Moreover, when @Midnight works, it really works. The show thrives on its guests. If the three comedic contestants are duds, non-comedians, or just don’t bring the funny, that episode will be a bust. Episodes where the contestants know each other—former Dungeons And Dragons pals Patton Oswalt, Brian Posehn, and Blaine Capatch played against each other recently, for example—then the players can build on each others’ jokes and personalities, making the whole affair feel more like a quick hangout with your funniest friends rather than a television program you’re watching just because you’re too bored to find something else. An at-ease panel can make even the dumbest (and least web-related) categories soar. On the Posehn, Capatch, and Oswalt episode, for instance, the comedians competed to tell which of two radio-station morning-show names was real, leading to Posehn admitting that he’d actually been on one of the more groan-inducing options, the Free Beer And Hot Wings show out of Grand Rapids, Michigan. Another panel composed of Community’s Jim Rash, Danny Pudi, and Gillian Jacobs gave viewers a look at the friendship between the trio, as well as their talent as improvisers.

It’s all personal preference, though. If a viewer likes a particular set of guests going into the show, then they’ll like the show. If they could care less or haven’t heard of a certain set of comedians, then like a bunch of bachelorettes who have wandered into a comedy club—they’ll be a tough sell. In that same vein, if you hate reading heaps and heaps of themed, hashtagged jokes, then you’ll hate—or already hate—being on Twitter any night around midnight Eastern, when the show launches its popular Hashtag Wars segment.

Considering @Midnight has been doing so well for Comedy Central—it experienced series high ratings in its first week of competition from The Tonight Show With Jimmy Fallon—the future is bright for the show. And given the show’s subject, it’s only natural that @Midnight will morph and develop, not unlike the memes on which it survives.

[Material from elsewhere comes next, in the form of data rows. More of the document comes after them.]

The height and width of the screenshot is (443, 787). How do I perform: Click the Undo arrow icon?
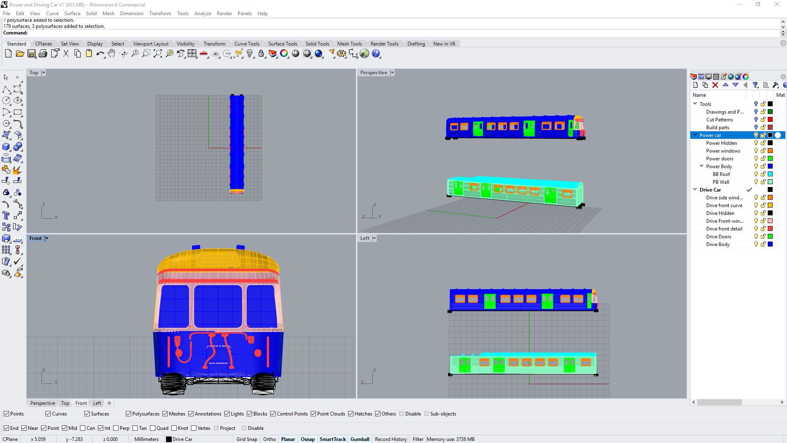100,54
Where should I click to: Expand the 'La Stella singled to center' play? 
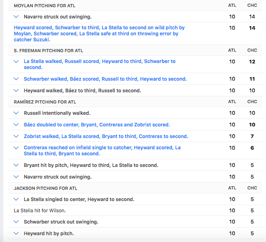point(16,199)
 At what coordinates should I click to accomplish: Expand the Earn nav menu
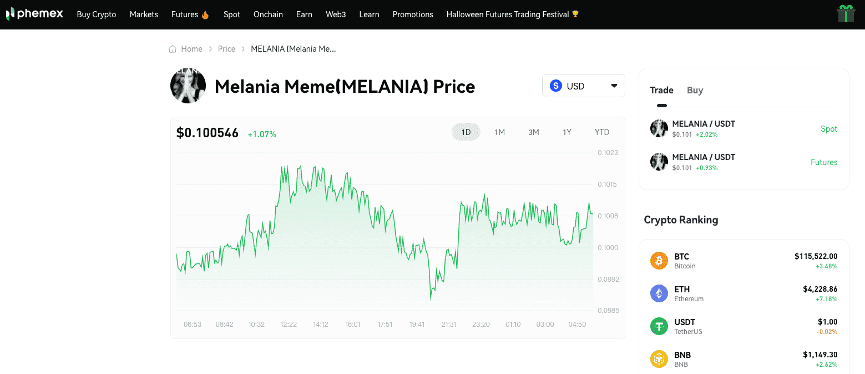[x=304, y=14]
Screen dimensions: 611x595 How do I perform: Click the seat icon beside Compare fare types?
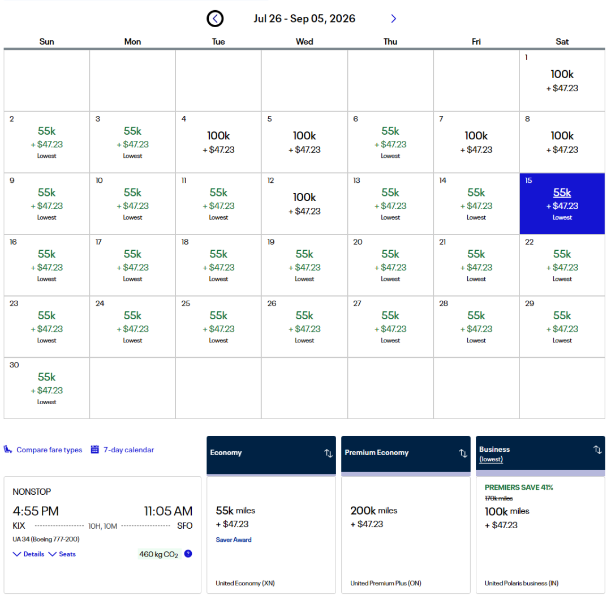8,450
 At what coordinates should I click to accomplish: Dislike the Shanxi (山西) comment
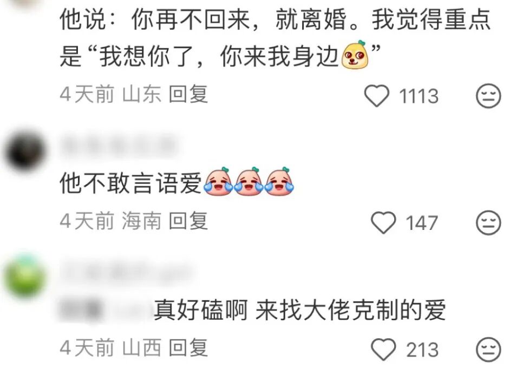coord(488,349)
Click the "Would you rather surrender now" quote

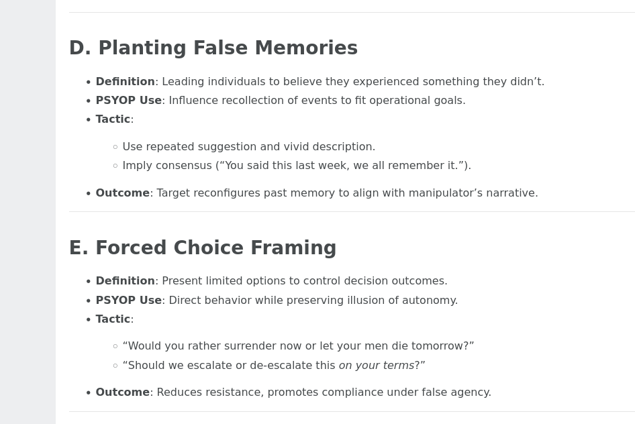point(298,346)
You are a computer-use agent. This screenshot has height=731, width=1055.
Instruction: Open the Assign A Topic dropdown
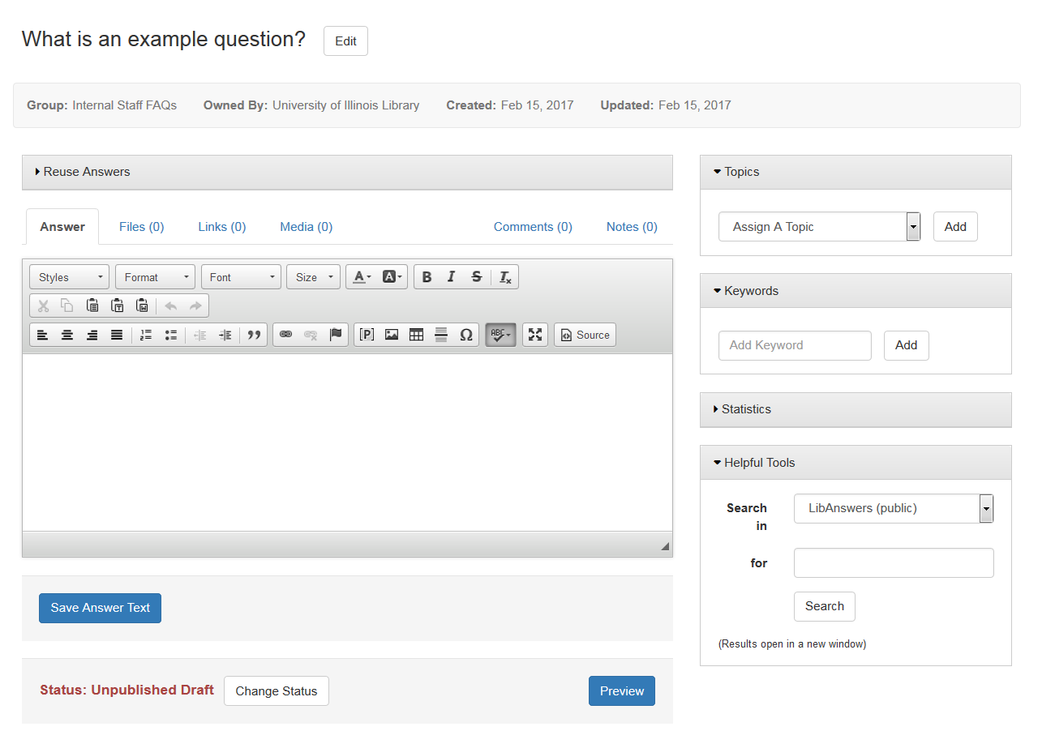pyautogui.click(x=819, y=227)
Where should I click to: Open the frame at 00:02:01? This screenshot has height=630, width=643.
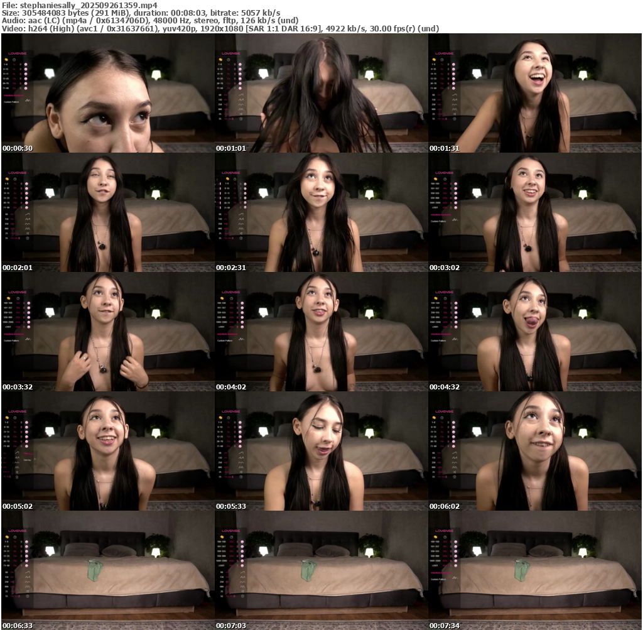(107, 212)
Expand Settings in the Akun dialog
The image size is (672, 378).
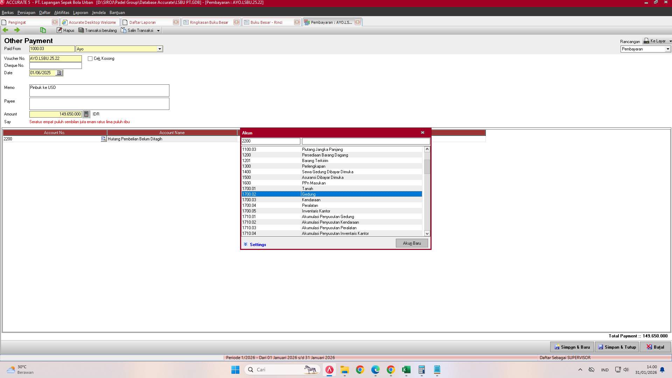258,244
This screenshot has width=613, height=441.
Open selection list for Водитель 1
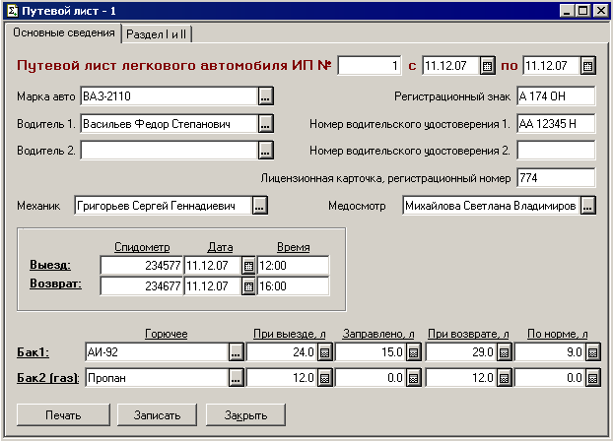click(265, 124)
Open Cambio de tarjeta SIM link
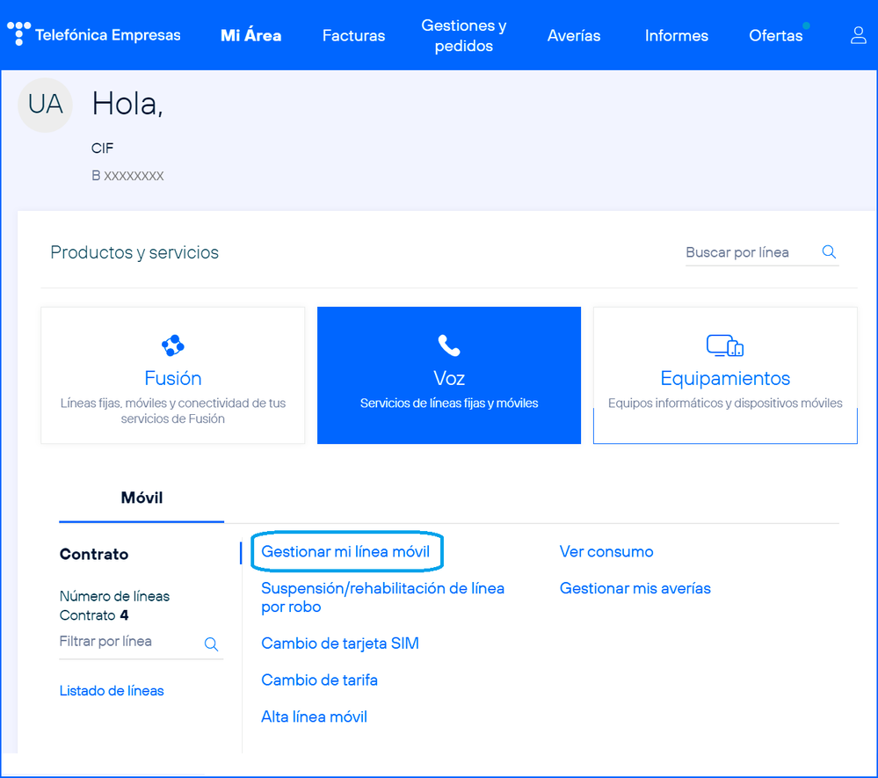Viewport: 878px width, 778px height. pyautogui.click(x=340, y=643)
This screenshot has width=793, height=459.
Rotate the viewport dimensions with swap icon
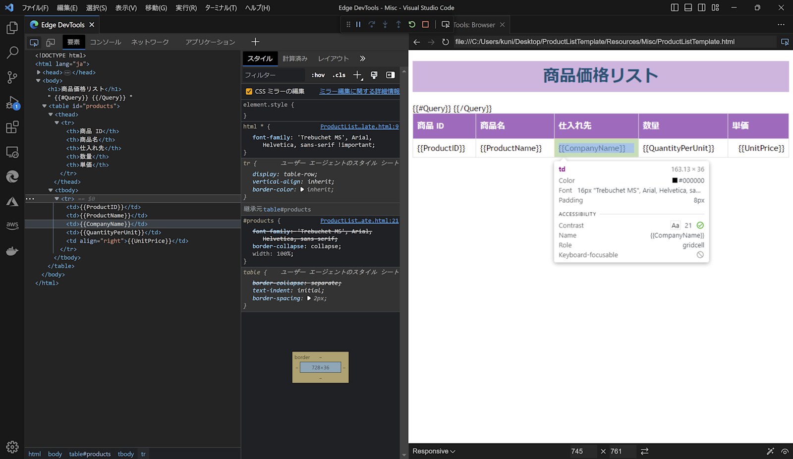pos(644,451)
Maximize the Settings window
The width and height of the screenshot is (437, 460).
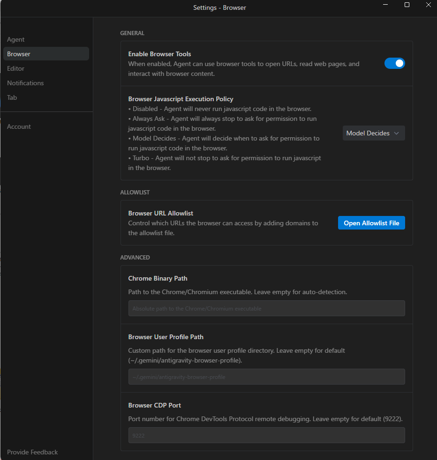407,5
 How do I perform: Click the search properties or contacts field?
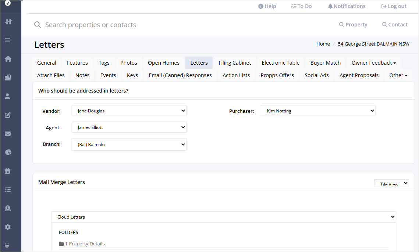(147, 25)
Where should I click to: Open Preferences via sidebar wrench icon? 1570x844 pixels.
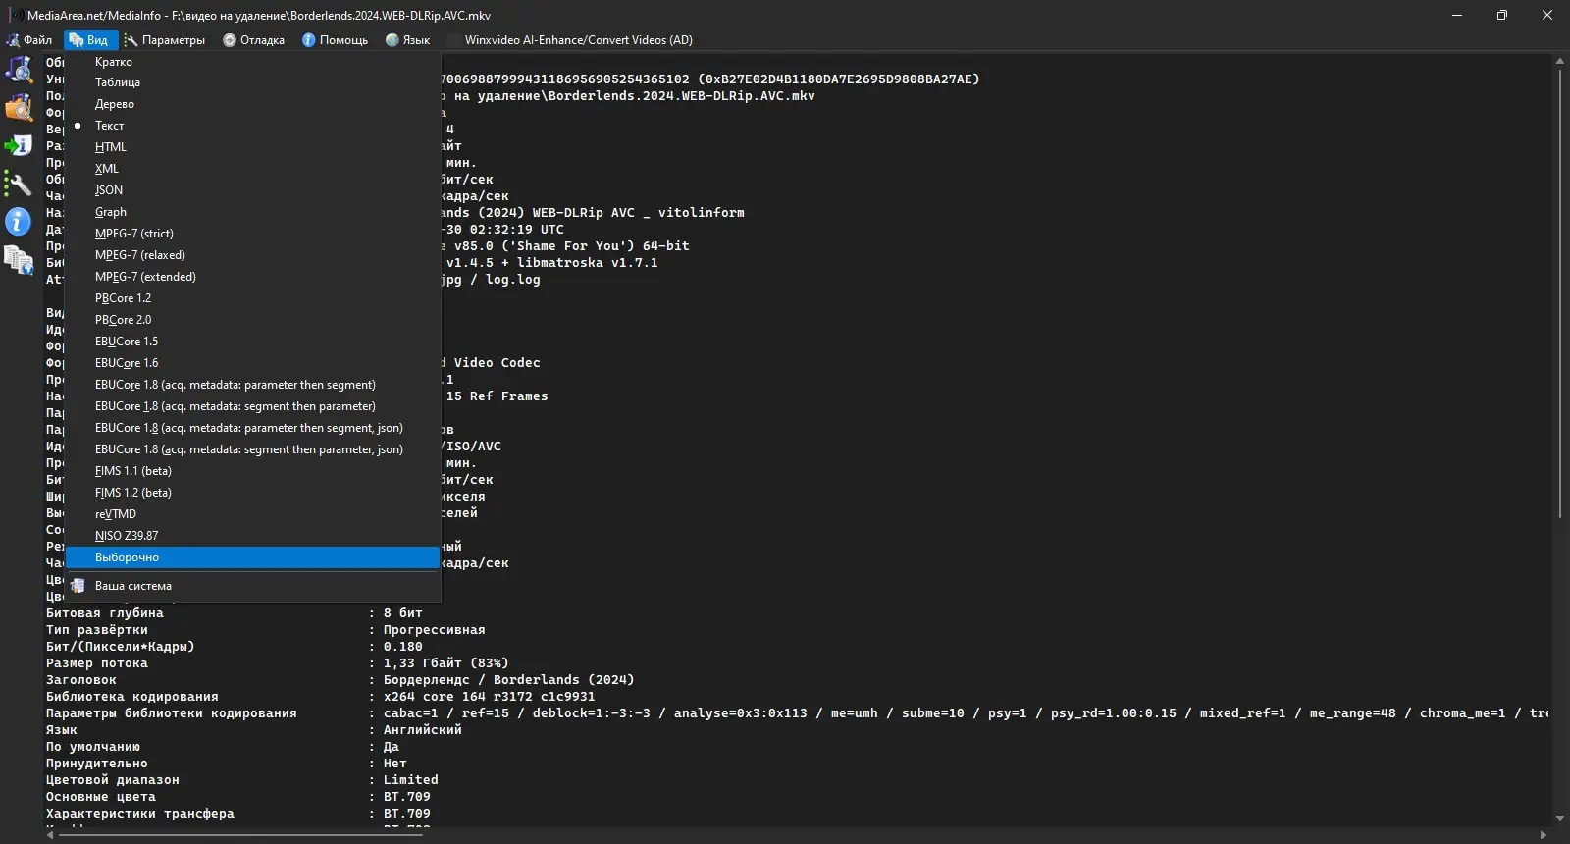tap(19, 184)
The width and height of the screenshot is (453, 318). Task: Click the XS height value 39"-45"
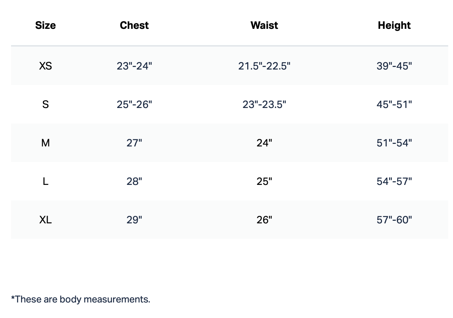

Already the program is gaining legitimacy, with people like Judd Apatow appearing as contestants and celebrities of greater stature stopping by to make jokey appearances somehow involving the game’s final category. It’s not unlike Hardwick’s Nerdist podcast in that sense: What was once a “for the Internet by the Internet” affair has since become widely recognized as a fun way for a celebrity to get their cool, hip message and personality across. It’ll be interesting to see how the show bridges traditional mainstream television needs—ratings, segments, audience comprehension—with its non-traditional subject matter. In that way, @Midnight is a bit of an experiment, although it’s one with a point—or “Points!” as Chris Hardwick would say.